BUTE’S community councillors have come out broadly in favour of proposals for a new 30-bed elderly care home in Ascog.
The planning application by local developer Ian Woollcott, the subject of a detailed report in our July 15 edition, has resulted in lively debate, in our letters page and elsewhere, among residents of Ascog and the rest of the island.
BCC vice-chair Grace Strong told the community council’s July meeting: “By all accounts, it appears we probably do need more 24-hour care.
“The feeling I’ve got is we do require a care home, and we need more tenders. I read the letter in The Buteman, and just to clarify – Ascog isn’t a village, it’s part of Rothesay.
“I read about an increase in traffic, and I have to point out that there was once a railway convalescent home there, and there were no problems with traffic.
“I think that one has to take into consideration the facilities for our ageing population. I for one, would support a care home, whether it’s located at Ascog or otherwise - and I speak with over 40 years experience in the medical profession.”
Chairman Donnie MacLeod said: “I have to agree with Grace. There were three residential schools and two residential homes in Ascog at one point.”
Dr Richard Carley, who organised a meeting in Ascog last Monday to consider the application and the concerns of some nearby residents, attended BCC to speak as a member of the public and said: “Is there an actual need for another care home on the island?
“I was told that at one, there was an empty bed there for one year. If one is built, is should not be done in a conservation area.”
BCC member Gertie Reynolds said: “People have been very distressed at having to be shunted off the island, and I think it’s essential that we provide the facilities needed here.”
Dr Carley, who owns Clyde House, next door to the site, told the meeting: “As regards staff, there will be 36 carers going in and out, as well as doctors, chiropodists, refuse collectors, suppliers and administrators. There will be a problem with traffic.”
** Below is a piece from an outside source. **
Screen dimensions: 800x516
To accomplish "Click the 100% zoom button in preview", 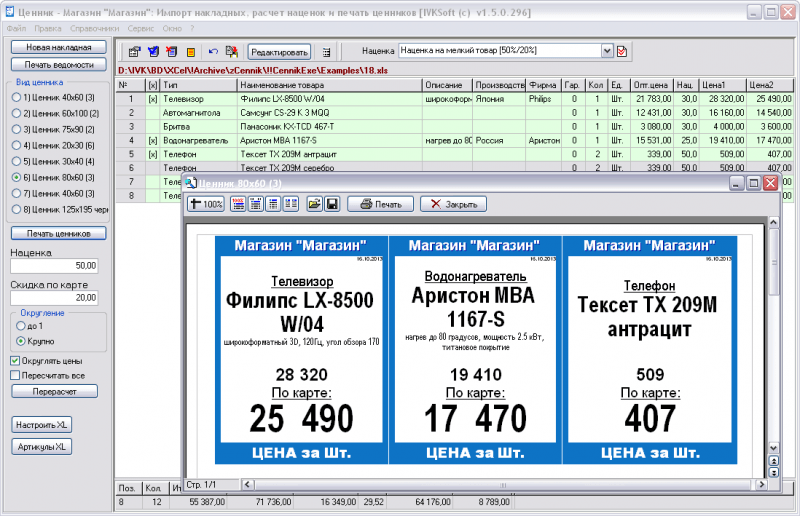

Miss Strong responded: “I did take into account staffing. There are a number of displaced staff at the moment due to the closure of the Annexe, and they could, essentially, be transferred to this home.”
Bill McQueen pointed out that the current planning permission for the site permitted the construction of ten houses, and said he believed such a development would generate “a huge amount of traffic”.
Dr Carley stated he would find a care home with six or seven beds acceptable, but again queried whether a 30-bed facility was suitable or necessary.
Ascog resident Ronnie Falconer, who chaired the meeting two nights previously, said of the gathering: “There were many views expressed – some were supportive, and some expressed concerns. Councillor Scoullar was in attendance, and has offered to help with a resolution.
“Councillor Scoullar was impartial, with no views for or against the proposal. There are various concerns over traffic, and the nature of Ascog has changed considerably. It needs to be assessed as it is now, not in terms of how it used to be.”
BCC member Jeanette McIntyre said: “There will be traffic, no doubt, regardless of where it’s built. So isn’t it a good idea that it might be built in an area where there is less congestion to begin with?”
Frank Baxter asked: “Is it because it’s a nursing home, rather than a care home? In which case, we do need a nursing home.”
Dr Carley pointed out: “In the current financial climate, nursing homes don’t have a good record, and we may be left with an empty building.
“I also have to add that the pavements outside are not fit for disabled or elderly people to use.”
Argyll and Bute councillor Robert Macintyre later told The Buteman: “Over the last few years it has become increasingly apparent that there are not enough beds to care for the elderly on our island.
“Since the closure of the Annexe the situation has become more acute. The new care home would mean that many elderly folk would not require to be moved off the island, which is an important factor at this late stage in their lives.”
Councillor Isobel Strong added: “Since I became a councillor there’s been a recurring theme on the island with regard to elderly care and the provision of different levels of care, and I think we definitely need another care home on the island.
“Exactly where it is situated is another matter in itself.”